Gio Ponti: Ministerio de Planificación (1957-58); restauración tras ser gravemente dañado en 2003 (Marzo de 2010)
Centro de la ciudad de Bagdad, marzo de 2010
A las siete y media de la mañana, el aeropuerto estaba tomado por una invasión de cuerpos de seguridad privados norteamericanos, anabolizados dobles de Bruce Willis.
Bagdad sigue partida por muros de hormigón, y la circulación, siempre en coche, interrumpida sin cesar por controles más largos que el año pasado, ya que los soldados temerosos buscan materiales explosivos debajo de los coches, con detectores de fabricación china de manejo muy impreciso.
Es la tercera visita a Bagdad en dos años, y nunca como ahora el ejército -en parte aún norteamericano- había sido tan visible, estado tan presente. La ciudad estaba salpicada de tanquetas y recorrida por camionetas atestadas de soldados armados hasta los dientes. Los helicópteros militares vuelan cada vez más bajo, y el ritmo endiablado y el bramido ensordecedor que los envuelve interrumpe a cada momento las conversaciones.
Hace mucho frío -sopla un viento que en España diríamos que viene del norte- pero el día es luminoso y seco. La primavera despunta y Bagdad está salpicada de flores diminutas que crecen por entre las grietas del hormigón o del asfalto labrado.
Aunque el congreso sobre rehabilitación de los centros históricos de Irak (que motiva esta visita) comienza el lunes en el hotel Al-Mansoor (donde todos los asistentes se alojan) -que aún guarda las huellas en la fachada del último atentado-, la mayoría de los ponentes iraquíes en el exilio han llegado.
Un grupo de arquitectos y promotores invitaban hoy a comer en el palmeral de su estudio (una villa de los años setenta rodeada de jardines), al borde del Tigris.

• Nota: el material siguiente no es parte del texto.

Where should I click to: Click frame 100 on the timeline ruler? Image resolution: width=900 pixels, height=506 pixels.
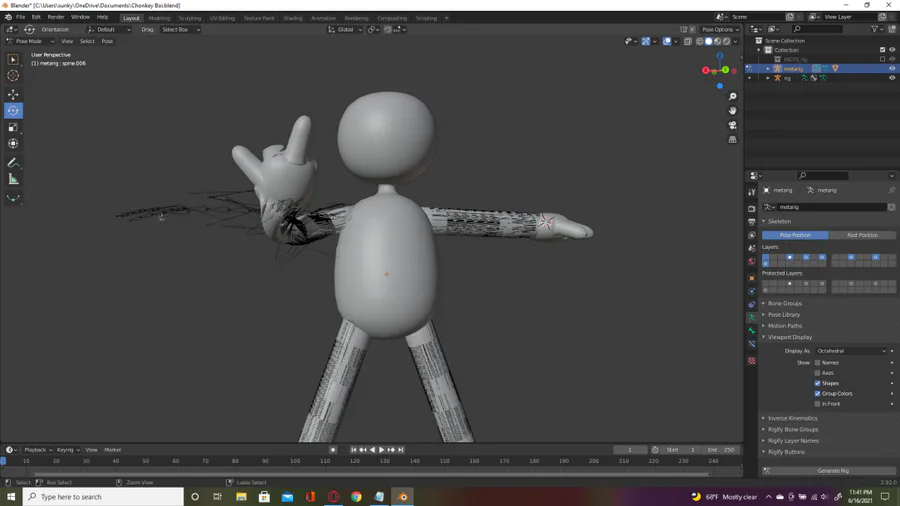[295, 461]
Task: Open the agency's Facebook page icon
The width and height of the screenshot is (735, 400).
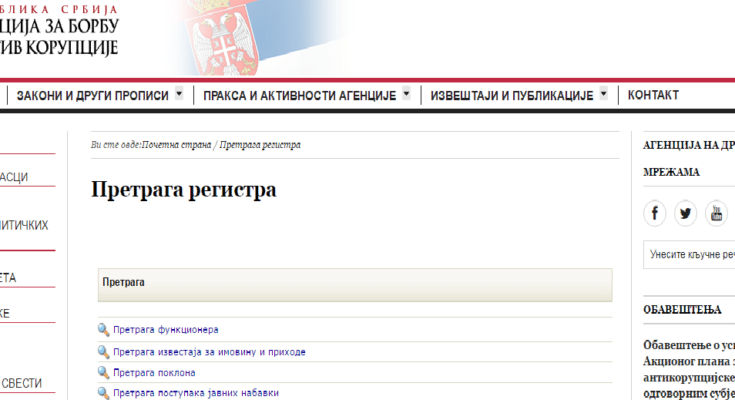Action: point(655,213)
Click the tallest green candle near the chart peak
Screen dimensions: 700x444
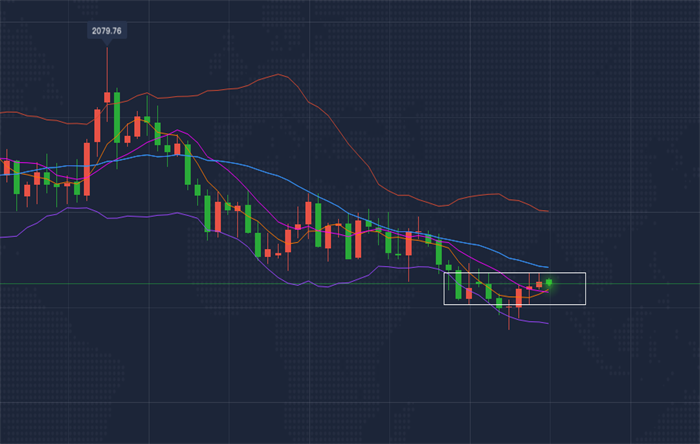(x=116, y=115)
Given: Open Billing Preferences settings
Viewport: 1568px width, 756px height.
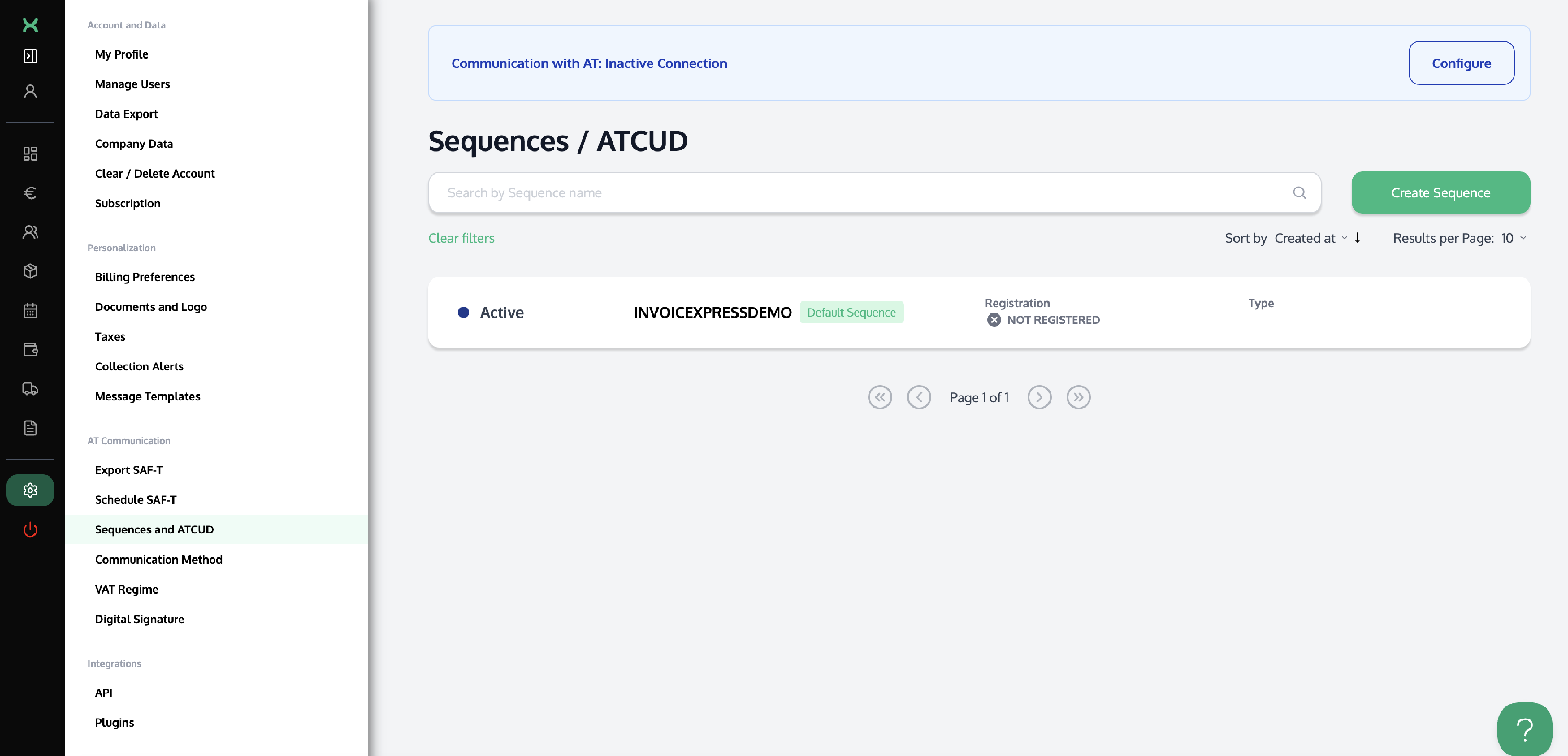Looking at the screenshot, I should click(x=145, y=277).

La mayoría de los arquitectos iraquíes en el exilio hace casi veinte años que no han regresado a Bagdad. Se reencuentran con antiguas alumnas, hoy madres de familia o incluso abuelas. Familias rotas se vuelven a ver por vez primera desde la guerra entre Irak e Irán. Hermanos separados, tíos y sobrinos que no se habían vuelto a ver, amigos que solo tenían noticias mutuas por teléfono se abrazan casi con desesperación. Han perdido a hermanos mayores colgados (por el simple hecho de haber grabado con un radiocasette una ceremonia en una mezquita, considerado un gesto pro-iraní), a benjamines torturados hasta la muerte, a padres o hermanos asesinados, a familiares gaseados por el régimen de Sadam Hussein en los años ochenta o noventa. Algunos han fallecido en la cárcel. Hablan a borbotones y un tanto desorientados y el llanto les impide seguir. Se excusan y tratan de sonreir.
Se nos muestra un ambicioso proyecto de rehabilitación de la larga calle porticada de Rashid (que cruza toda la ciudad, paralelamente al río), abierta, a imitación de la calle de Rivolí de París, entre 1910 y 1920, y hoy destrozada por las bombas de los suicidas y sobre todo por propietarios ávidos o incultos que, con la complicidad comprada de funcionarios, echan abajo espléndidos edificios catalogados con delicadas fachadas de madera labrada, para levantar bloques con muros cortina baratos de colores chillones vendidos por China.
La calle es hoy en eje informe y devastado, en el que cada día desaparece un elemento notable que alimenta la memoria de los bagdadís.
El proyecto de rehabilitación es valiente y respetuoso; pero los asistentes saben que, en la Bagdad de hoy, no podrá llevarse a cabo. Y, sin embargo, no cesan de luchar por recuperar la ciudad, sabiendo que se trata de un esfuerzo incierto, posiblemente inútil.
En Barcelona, caen cuatro copos y nos manifestamos porque se nos mojan los pies.